> _Stored data_:
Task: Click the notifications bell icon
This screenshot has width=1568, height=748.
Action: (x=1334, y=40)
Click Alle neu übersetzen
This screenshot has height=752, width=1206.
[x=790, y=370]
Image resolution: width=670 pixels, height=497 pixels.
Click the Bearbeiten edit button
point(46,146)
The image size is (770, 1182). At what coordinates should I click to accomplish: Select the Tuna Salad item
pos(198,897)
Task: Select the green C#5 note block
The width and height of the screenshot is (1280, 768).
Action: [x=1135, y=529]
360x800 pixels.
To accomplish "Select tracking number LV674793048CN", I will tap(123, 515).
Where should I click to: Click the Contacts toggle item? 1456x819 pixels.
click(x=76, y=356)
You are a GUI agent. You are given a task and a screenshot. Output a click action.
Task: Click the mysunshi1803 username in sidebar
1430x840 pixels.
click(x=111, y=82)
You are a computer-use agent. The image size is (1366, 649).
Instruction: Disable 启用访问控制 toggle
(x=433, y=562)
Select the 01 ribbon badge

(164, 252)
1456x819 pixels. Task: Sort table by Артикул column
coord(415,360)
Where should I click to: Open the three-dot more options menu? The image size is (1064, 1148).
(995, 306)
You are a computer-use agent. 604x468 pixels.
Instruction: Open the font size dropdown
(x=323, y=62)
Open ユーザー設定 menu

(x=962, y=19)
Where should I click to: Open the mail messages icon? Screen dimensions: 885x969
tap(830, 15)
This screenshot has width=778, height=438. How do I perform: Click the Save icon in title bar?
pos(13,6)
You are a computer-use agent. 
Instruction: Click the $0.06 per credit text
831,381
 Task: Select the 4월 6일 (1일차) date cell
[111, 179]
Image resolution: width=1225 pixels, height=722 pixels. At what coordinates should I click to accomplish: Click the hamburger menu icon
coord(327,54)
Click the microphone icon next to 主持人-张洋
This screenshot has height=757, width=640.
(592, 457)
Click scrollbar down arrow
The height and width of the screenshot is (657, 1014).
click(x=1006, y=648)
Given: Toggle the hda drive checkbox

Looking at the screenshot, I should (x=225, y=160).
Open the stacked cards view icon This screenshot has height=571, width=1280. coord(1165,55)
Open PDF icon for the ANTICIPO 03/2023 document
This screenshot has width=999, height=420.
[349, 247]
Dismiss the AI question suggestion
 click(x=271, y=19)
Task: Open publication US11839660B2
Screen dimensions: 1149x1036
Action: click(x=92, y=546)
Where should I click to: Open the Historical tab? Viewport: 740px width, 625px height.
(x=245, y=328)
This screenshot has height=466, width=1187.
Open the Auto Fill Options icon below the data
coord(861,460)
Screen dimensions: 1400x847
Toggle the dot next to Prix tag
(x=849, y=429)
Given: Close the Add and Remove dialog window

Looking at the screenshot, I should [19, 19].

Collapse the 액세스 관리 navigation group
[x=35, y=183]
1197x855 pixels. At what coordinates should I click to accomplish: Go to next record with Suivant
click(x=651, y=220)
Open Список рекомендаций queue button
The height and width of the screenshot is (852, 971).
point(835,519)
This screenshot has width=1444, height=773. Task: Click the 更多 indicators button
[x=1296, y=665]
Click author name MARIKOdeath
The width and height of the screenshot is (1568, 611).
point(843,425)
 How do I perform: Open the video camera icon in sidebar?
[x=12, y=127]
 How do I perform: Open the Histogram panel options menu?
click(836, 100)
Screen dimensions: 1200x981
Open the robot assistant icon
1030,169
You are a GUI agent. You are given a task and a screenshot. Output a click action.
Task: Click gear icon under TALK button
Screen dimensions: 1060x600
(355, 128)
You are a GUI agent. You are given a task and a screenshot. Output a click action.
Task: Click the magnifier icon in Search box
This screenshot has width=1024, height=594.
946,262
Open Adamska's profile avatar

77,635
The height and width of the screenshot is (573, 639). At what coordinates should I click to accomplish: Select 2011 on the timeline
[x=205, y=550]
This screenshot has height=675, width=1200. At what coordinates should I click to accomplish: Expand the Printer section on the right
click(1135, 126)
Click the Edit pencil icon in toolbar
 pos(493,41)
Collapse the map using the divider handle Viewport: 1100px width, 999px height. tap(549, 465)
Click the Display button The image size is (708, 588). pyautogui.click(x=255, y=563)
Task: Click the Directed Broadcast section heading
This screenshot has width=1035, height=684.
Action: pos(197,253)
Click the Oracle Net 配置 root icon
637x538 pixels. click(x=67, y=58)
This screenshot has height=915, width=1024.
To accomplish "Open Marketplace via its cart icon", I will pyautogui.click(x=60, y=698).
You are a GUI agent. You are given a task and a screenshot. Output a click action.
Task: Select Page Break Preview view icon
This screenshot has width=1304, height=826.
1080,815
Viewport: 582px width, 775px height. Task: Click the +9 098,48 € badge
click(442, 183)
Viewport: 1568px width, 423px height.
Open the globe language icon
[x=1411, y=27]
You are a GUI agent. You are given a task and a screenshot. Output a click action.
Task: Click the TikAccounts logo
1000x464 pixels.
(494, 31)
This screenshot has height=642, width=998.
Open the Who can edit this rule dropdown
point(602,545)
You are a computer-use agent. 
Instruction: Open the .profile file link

> _TASK ITEM_: Establish how many lines of the records contain the string "will" and state that number without elaboration.

> _TASK OUTPUT_: 2